From his breakthrough role in Thelma and Louise to the awfulness that was Meet Joe Black, from Snatch to The Assassination of Jesse James by the Coward Robert Ford, Pitt seems to revel in roles that force the audience to study his face for a clue to his thoughts rather than its celebrated prettiness. Of course, it’s a move that can backfire, resting as it does on the quality of the writing behind the movie – Meet Joe Black, for instance, drew more attention to his lovely and (it must be said) blank face because there was simply nothing else to take up the slack.
But sometimes, as in Jesse James, a movie that never quite got the amount of love it rightfully deserved, he employs it to stunning effect. The Curious Case of Benjamin Button is in much the same vein but springs from another sort of well entirely, employing Pitt the way it does as an eloquent narrator as well as a quiet protagonist.
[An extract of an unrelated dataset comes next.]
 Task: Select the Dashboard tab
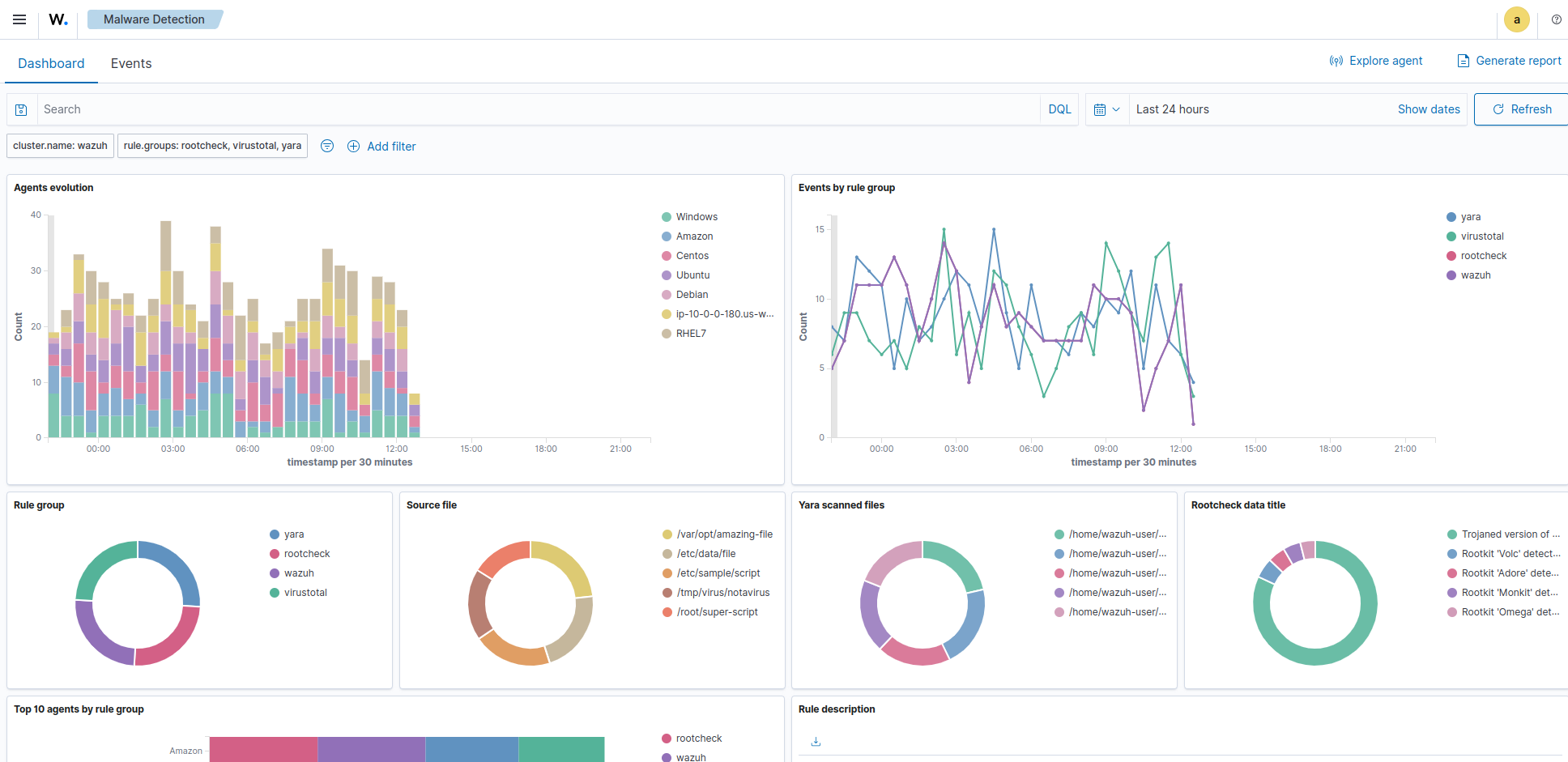tap(51, 63)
Like Jesse James, David Fincher’s Benjamin Button is a tragedy told in poetic detail; unlike Jesse James, however, there is a gentleness to this story, a golden richness to its tone that is only heightened by Claudio Miranda’s cinematography. Consequently, it’s one of those movies that takes a while to sink in even as you’re swept away by its sheer beauty. Like the carefully constructed clock that grounds this tale, it’s so perfectly put together it can easily leave you out in the cold. It’s poignancy is so total, so complete in itself, that it never stops reminding you that this is a time that has passed forever, a time which you can never enter, even as it seduces you.
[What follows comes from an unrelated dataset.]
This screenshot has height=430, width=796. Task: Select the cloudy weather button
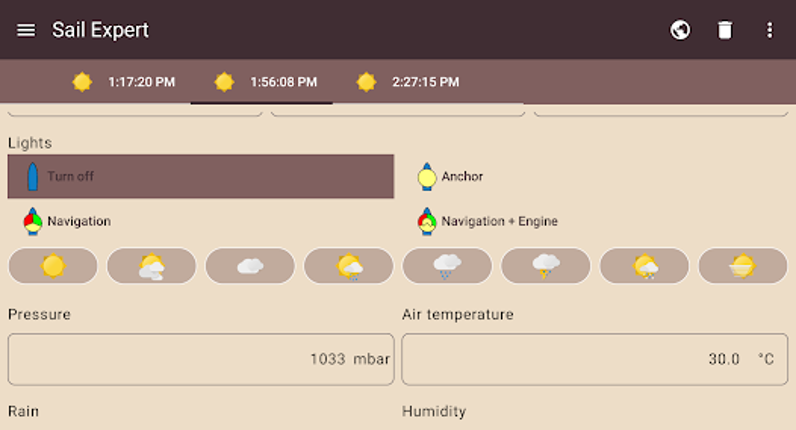(x=250, y=266)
For the true curiosity of Benjamin Button is not that its protagonist ages backwards: it lies in the gentleness with which he tells his story because so much of it is just so cruel.
It begins with his mother’s passing in childbirth as the world celebrates the end of the Great War outside his home; passes quickly on to his abandonment by his father who is repulsed by the very sight of him; and moves on to his childhood in a retirement home which is in itself a tiny world of sadness where people come to die. As the young Benjamin watches the children playing across the street from his wheelchair, teetering dangerously on the edge of the steps, we’re watching the stage being set for his role in life: always the observer, never quite the participant, even in his own story; a man whose life is cobbled together from the experiences of others.
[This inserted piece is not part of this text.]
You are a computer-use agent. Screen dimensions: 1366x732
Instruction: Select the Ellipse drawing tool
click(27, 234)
Benjamin learns the piano, falls for the red-headed little girl who wants to be a ballerina, and goes away to sea to live a life of adventure before coming home to claim what is rightfully his – it is a romantic tale. But is it really his story he is telling us? Or is it the story of a wise woman who dies alone, the story of a man who lived a lonely life hobbled by his grief, fear and guilt, the story of a girl who wanted to be more than she was?
Are any of our stories truly our own? Or are our lives a collection of stories, pathways forming where we have intersected with others or caught up in events beyond our control?

In direct contrast to Benjamin is his childhood sweetheart – Daisy (Cate Blanchett). There is no doubt in Daisy’s mind that she is the star of her story. She is beautiful, she is talented, she is a sophisticate and the world is her oyster. If she is thoughtless, cruel and just a little jealous, she is all of these things because it is her right.
Their love story is perfect, meant to be, and a tragedy set to the sound of the clock ticking away.
And yet, the most heartbreaking part of Daisy and Benjamin’s lives together is not that she will grow old and he will grow young – it is that he feels he cannot share his burden with her. Experience has taught him that he is not meant to be a part of a family: it started without his knowledge when his father cast him out, was reinforced by the fact that he was such an outcast that he was adopted by a black woman in the segregated South, and it consumes him now when he looks at his child and realizes he can never be a “proper” father to her.
And the true perfection of Daisy and Benjamin’s lives together is not that they were once beautiful and in love, but that in the end he dies in her arms, knowing that she was there for him, in spite of everything; and that she dies thinking of him.
To paraphrase the nameless lady in diamonds, some tragedies form the essence of life.